カカシは、何故かすぐに彼を拒絶しなかったが、アスマが見ているうちに彼を突き放し、踊り場から跳んで逃げてしまった。
「………チッ………」
面倒だが、放っておくわけにもいかない。
自分が動かなければ、暗部が動いてしまう。
アスマは急いで鉱山王が佇んでいる踊り場に向かった。
「―――失礼! 何事ですっ!」
アスマは、踊り場の血と、それが彼のものであることに目敏く気づく。
「………カカシの奴が、やったんですか………」
サクモは目許を拭いながら、ゆっくりとアスマを振り返った。
「え………? ああ、これかい…? いや、違う。………この傷は、自分でつけた………」
「………は?」
サクモは、カカシが消えた闇を振り返り、悲しげに眉根を寄せた。
「………………嫌われてしまった………かな?」
「鉱山王………? 貴方まさか、カカシに………」
きょとんとアスマを見たサクモは、彼の勘違いに気づいて苦笑した。
「………うん? まあね。…急ぎ過ぎたのかもしれない。………感情が抑えきれなくて。……でも、突然過ぎて…驚かせてしまったようだ」
フー、とサクモは息をつく。
「………必要なのは、時間か……私の、努力か。………両方、かな」
チドリとチハヤを連れたイルカが帰宅すると、家の中は真っ暗だった。
(………やっぱりまだ、帰ってないのか。………何処へ行ったんだ………?)
宴の会場を覗いてみた時、既にカカシはいなかった。
ああいった席を好まない彼女が、形だけ出て先に抜けるといったことは考えられる。
アスマの姿を見つけたので訊いてみると、苦虫を噛み潰したような顔になって、一言「逃げやがった」と呟いた。
何かあったのか、と聞いてもアスマは黙って首を振るだけ。
カカシが向こうの将官を倒したことで、トラブルにでもなったのかと思ったが、宴の会場はいたって和やかだった。何か騒ぎがあったようには見えない。
何処か引っ掛かるものを感じたイルカだったが、アスマに礼だけ言ってその場は離れ、自分の仕事に戻ったのだ。
イルカが帰りがけに託児所に寄ると、子供達はまだそこにいた。
先に帰ったはずのカカシが子供達を迎えに行っていない。
緊急の任務でも入ったかとイルカは一瞬思ったが、御前試合とその打ち上げの後に任務が入るというのは考えにくい。
彼女の身に何事か起きたのか。
気になったイルカはカカシを捜しに行きたい気持ちにかられたが、この子達を置いて出かけるわけにはいかなかった。

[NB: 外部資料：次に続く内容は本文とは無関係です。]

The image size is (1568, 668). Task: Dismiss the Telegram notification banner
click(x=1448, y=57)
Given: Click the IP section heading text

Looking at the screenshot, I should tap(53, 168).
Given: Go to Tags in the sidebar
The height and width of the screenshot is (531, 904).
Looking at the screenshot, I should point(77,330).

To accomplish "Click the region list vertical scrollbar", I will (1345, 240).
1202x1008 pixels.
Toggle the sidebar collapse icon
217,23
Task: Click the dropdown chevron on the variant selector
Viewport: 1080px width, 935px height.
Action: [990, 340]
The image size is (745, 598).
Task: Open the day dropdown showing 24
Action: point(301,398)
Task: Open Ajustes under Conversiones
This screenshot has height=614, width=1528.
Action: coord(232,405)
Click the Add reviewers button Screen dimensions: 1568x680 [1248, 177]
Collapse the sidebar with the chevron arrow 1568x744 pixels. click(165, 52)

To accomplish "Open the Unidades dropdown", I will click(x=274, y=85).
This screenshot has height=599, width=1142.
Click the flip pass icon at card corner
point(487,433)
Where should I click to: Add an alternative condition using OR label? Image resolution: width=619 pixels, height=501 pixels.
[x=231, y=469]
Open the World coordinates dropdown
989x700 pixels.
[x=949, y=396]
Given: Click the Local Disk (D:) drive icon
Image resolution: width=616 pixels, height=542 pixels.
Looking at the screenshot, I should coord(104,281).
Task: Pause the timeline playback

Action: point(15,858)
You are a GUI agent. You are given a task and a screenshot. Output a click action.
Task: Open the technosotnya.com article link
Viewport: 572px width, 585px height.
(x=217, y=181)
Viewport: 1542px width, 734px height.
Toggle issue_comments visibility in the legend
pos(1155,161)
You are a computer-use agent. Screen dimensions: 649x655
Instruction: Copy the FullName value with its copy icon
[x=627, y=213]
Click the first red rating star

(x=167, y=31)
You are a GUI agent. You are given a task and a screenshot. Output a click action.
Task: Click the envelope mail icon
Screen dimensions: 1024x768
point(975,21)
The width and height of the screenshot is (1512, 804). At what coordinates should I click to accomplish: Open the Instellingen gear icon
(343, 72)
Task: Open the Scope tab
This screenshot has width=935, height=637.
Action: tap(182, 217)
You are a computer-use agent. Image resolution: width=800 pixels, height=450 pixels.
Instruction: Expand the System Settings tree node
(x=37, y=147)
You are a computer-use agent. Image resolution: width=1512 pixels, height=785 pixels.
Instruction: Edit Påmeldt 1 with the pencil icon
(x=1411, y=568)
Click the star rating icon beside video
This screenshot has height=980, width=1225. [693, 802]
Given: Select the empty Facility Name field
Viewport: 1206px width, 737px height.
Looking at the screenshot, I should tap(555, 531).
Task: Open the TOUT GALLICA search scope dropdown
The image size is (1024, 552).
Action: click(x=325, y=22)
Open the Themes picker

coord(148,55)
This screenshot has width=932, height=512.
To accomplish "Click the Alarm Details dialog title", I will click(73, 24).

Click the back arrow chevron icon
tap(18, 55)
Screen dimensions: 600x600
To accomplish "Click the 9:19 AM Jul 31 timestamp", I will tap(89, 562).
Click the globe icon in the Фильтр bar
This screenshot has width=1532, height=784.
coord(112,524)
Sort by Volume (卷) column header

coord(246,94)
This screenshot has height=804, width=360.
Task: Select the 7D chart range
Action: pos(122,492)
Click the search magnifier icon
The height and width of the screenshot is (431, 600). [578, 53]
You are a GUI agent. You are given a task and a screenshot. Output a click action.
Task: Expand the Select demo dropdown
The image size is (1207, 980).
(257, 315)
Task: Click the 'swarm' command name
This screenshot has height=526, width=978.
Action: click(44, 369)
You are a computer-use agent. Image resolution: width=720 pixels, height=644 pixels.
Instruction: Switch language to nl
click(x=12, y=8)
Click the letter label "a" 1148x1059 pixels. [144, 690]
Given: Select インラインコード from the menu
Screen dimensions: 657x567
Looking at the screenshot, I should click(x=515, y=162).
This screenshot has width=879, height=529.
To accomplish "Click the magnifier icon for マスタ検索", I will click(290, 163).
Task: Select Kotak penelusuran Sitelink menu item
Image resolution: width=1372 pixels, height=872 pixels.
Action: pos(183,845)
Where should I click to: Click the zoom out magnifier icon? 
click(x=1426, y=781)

「…チドリ、晩御飯と歯磨きは済んでいるんだったよな?」
チドリはコックリと頷く。
「うん。きょうは、おにぎりと、じゃがいものおみそしると、ハンバーグと、コーンサラダ、たべたの」
「そっか。そりゃ美味そうだな。…チハヤもちゃんと食べていたか?」
チハヤは食が細い子だった。託児所では更に食べなくなってしまうようだ。カカシは一生懸命に工夫して何とか食べさせているが、託児所の職員にそこまで期待出来ない。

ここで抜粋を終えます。